HSBC sees threats in the global rise of protectionism

May 12, 2016

HONG KONG – In a new Global Research Report, HSBC says trade protectionism is becoming an increasingly important political issue in the United States and Europe, and that there have been an increasing number of actions globally to restrict certain trade flows, which partly help explain the downturn in trade and weak economic performance.

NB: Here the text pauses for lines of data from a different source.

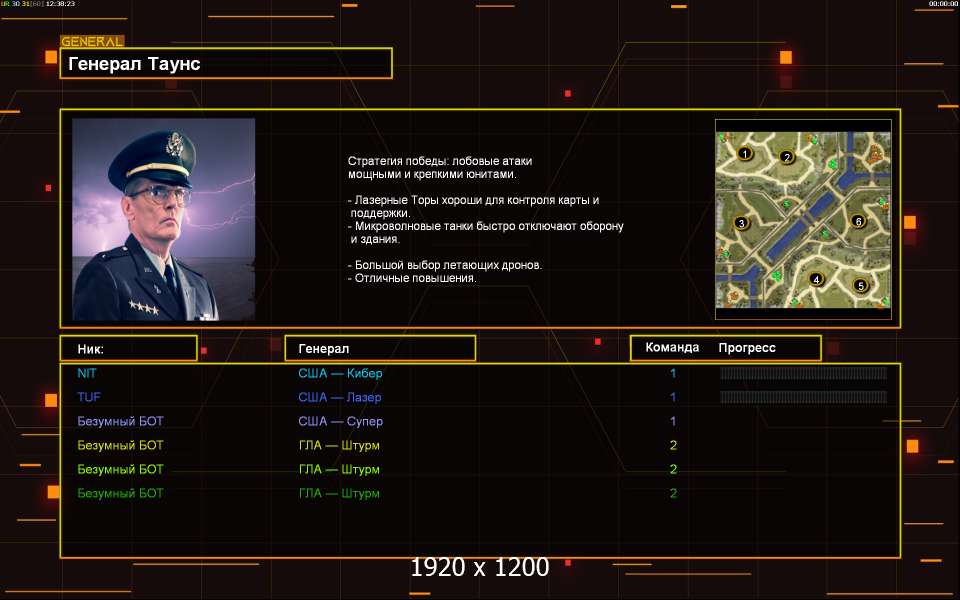Image resolution: width=960 pixels, height=600 pixels.
Task: Click the GENERAL label tag
Action: 92,42
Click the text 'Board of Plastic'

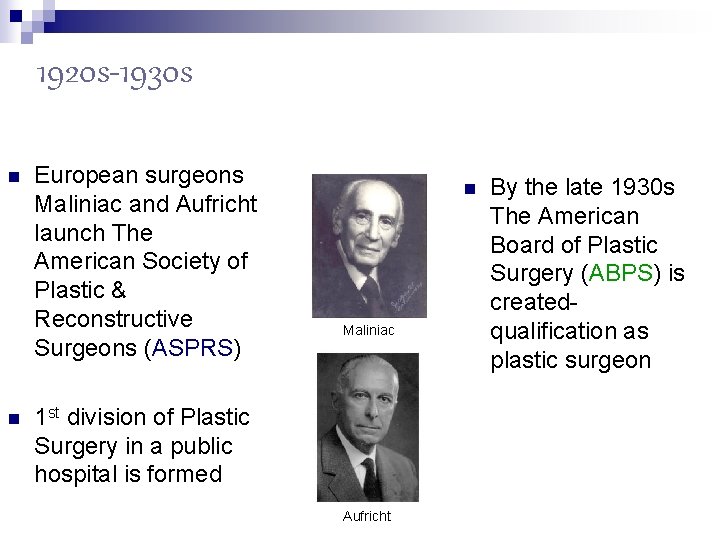[x=574, y=244]
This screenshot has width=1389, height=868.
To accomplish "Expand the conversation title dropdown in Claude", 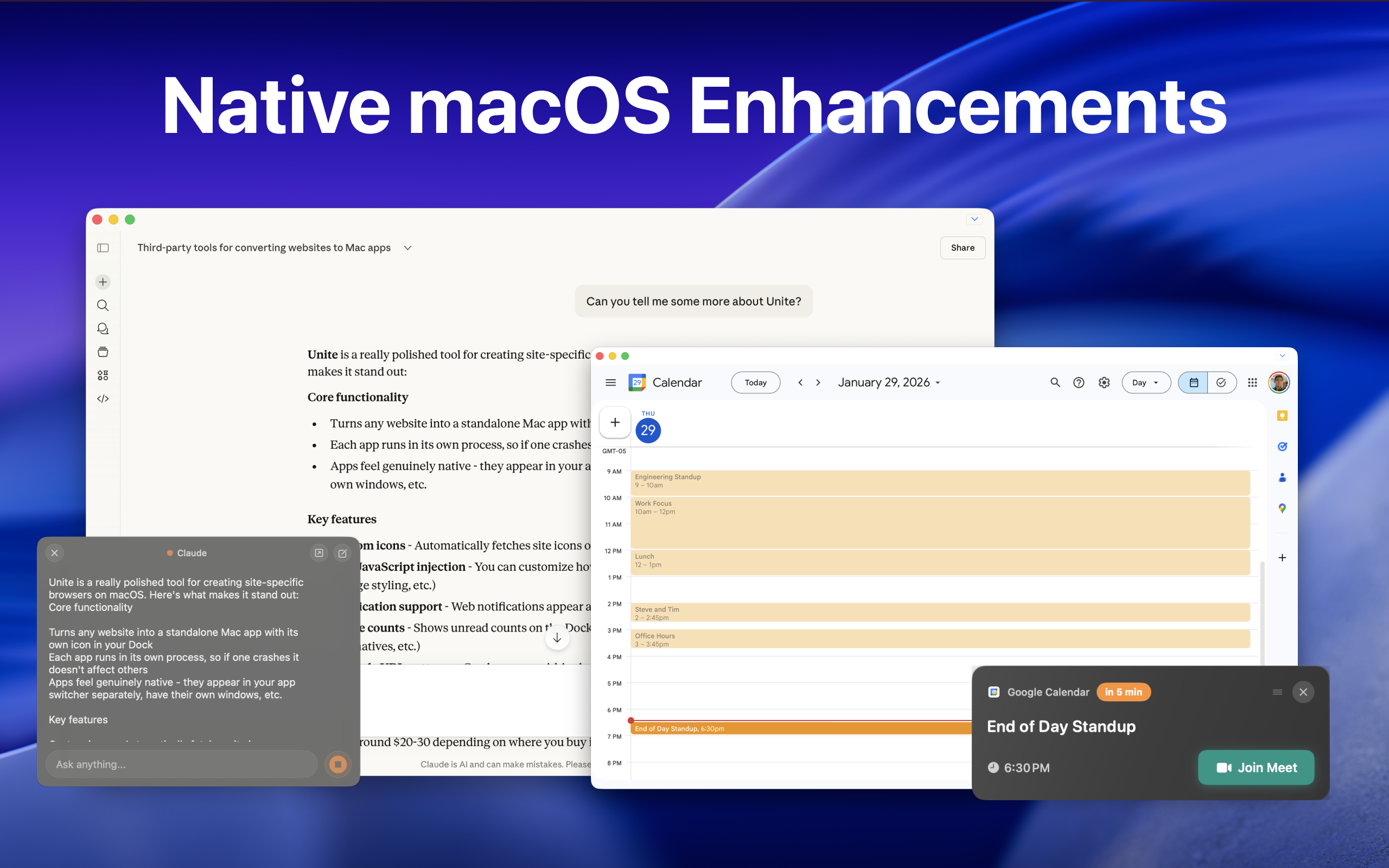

“Each year, hundreds of new measures are added. Perhaps 5% of global trade is affected,” HSBC says.
“Protectionism is also taking new forms. Traditional border measures like tariffs, bans and quotas are still used. But so too are government procurement preferences, bailouts, state aid and localisation requirements.
“According to Global Trade Alert, Argentina, Brazil, China, India, Indonesia and Russia are among the heaviest users of restrictive measures, often affecting each other's trade, as well as trade with EU members, Japan, Korea and the United States.
“The US and European nations are frequent users of trade restrictive measures as well, often impacting China's trade, among others. More positively, Saudi Arabia has generally avoided such measures, and Australia and Mexico have relatively few.
HSBC says further increases in protectionism could lead to a less competitive world and greater inflationary pressure, and that this could drive down investment and hurt corporate margins and earnings.
“Consequently, the probability of an asset price deflationary scenario could rise. Moreover, further attempts by politicians to protect their markets are likely to increase economic and financial volatility even more, which in turn could drive up risk premia across asset classes.
“Emerging markets would be likely to suffer disproportionally as their growth models are largely focussed on external rather than domestic demand. www.hsbc.com (ATI).